Comparing to inference, there are only a few things that are unique to training:

# Optimizer
optimizer = flow.optim.SGD(model.parameters(), lr=1e-6) # (1)
# The Linear Train Graph
class LinearTrainGraph(flow.nn.Graph):
    def __init__(self):
        #...
        self.add_optimizer(optimizer) # (2)
    def build(self, x, y):
        #...
        loss.backward() # (3)
        #...

Constructing the optimizer object, which is same to the training in Eager Mode introduced in Backpropagation and Optimizer.
Call self.add_optimizer in Graph’s __init__ method to add the optimizer object constructed in the previous step to the Graph.
Call backward in Graph’s build to trigger back propagation.

Debugging in Graph Mode

You can call print to show information about the Graph object.

print(linear_graph)

The output is slightly different depending on whether the Graph object is called:

If you use print before the Graph object is called, the output is information about the network structure.

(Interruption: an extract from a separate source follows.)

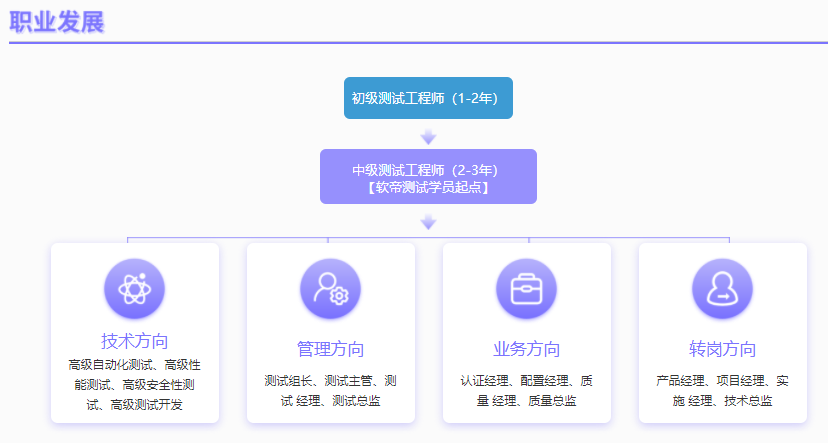828x443 pixels.
Task: Click the user-with-gear icon for 管理方向
Action: point(330,290)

The output for print used before linear_graph is called is like this:

(GRAPH:LinearTrainGraph_0:LinearTrainGraph): (
  (MODULE:model:Sequential()): (
    (MODULE:model.0:Linear(in_features=3, out_features=1, bias=True)): (
      (PARAMETER:model.0.weight:tensor(..., device='cuda:0', size=(1, 3), dtype=oneflow.float32,
             requires_grad=True)): ()
      (PARAMETER:model.0.bias:tensor(..., device='cuda:0', size=(1,), dtype=oneflow.float32,
             requires_grad=True)): ()
    )
    (MODULE:model.1:Flatten(start_dim=0, end_dim=1)): ()
  )
  (MODULE:loss_fn:MSELoss()): ()
)

If you use print after the Graph object is called, in addition to the structure of the network, it will print inputs and outputs of the tensors, the output on the console is like this:

(GRAPH:LinearTrainGraph_0:LinearTrainGraph): (
  (INPUT:_LinearTrainGraph_0-input_0:tensor(..., device='cuda:0', size=(2000, 3), dtype=oneflow.float32))
  (INPUT:_LinearTrainGraph_0-input_1:tensor(..., device='cuda:0', size=(2000,), dtype=oneflow.float32))
  (MODULE:model:Sequential()): (
    (INPUT:_model-input_0:tensor(..., device='cuda:0', is_lazy='True', size=(2000, 3),
           dtype=oneflow.float32))
    (MODULE:model.0:Linear(in_features=3, out_features=1, bias=True)): (
      (INPUT:_model.0-input_0:tensor(..., device='cuda:0', is_lazy='True', size=(2000, 3),
             dtype=oneflow.float32))
      (PARAMETER:model.0.weight:tensor(..., device='cuda:0', size=(1, 3), dtype=oneflow.float32,
             requires_grad=True)): ()
      (PARAMETER:model.0.bias:tensor(..., device='cuda:0', size=(1,), dtype=oneflow.float32,
             requires_grad=True)): ()
      (OUTPUT:_model.0-output_0:tensor(..., device='cuda:0', is_lazy='True', size=(2000, 1),
             dtype=oneflow.float32))
    )
    (MODULE:model.1:Flatten(start_dim=0, end_dim=1)): (
      (INPUT:_model.1-input_0:tensor(..., device='cuda:0', is_lazy='True', size=(2000, 1),
             dtype=oneflow.float32))
      (OUTPUT:_model.1-output_0:tensor(..., device='cuda:0', is_lazy='True', size=(2000,),
             dtype=oneflow.float32))
    )
    (OUTPUT:_model-output_0:tensor(..., device='cuda:0', is_lazy='True', size=(2000,),
           dtype=oneflow.float32))
  )
  (MODULE:loss_fn:MSELoss()): (
    (INPUT:_loss_fn-input_0:tensor(..., device='cuda:0', is_lazy='True', size=(2000,),
           dtype=oneflow.float32))
    (INPUT:_loss_fn-input_1:tensor(..., device='cuda:0', is_lazy='True', size=(2000,),
           dtype=oneflow.float32))
    (OUTPUT:_loss_fn-output_0:tensor(..., device='cuda:0', is_lazy='True', size=(), dtype=oneflow.float32))
  )
  (OUTPUT:_LinearTrainGraph_0-output_0:tensor(..., device='cuda:0', is_lazy='True', size=(), dtype=oneflow.float32))
)

In addition, by calling the debug method of Graph objects, Graph’s debug mode is turned on.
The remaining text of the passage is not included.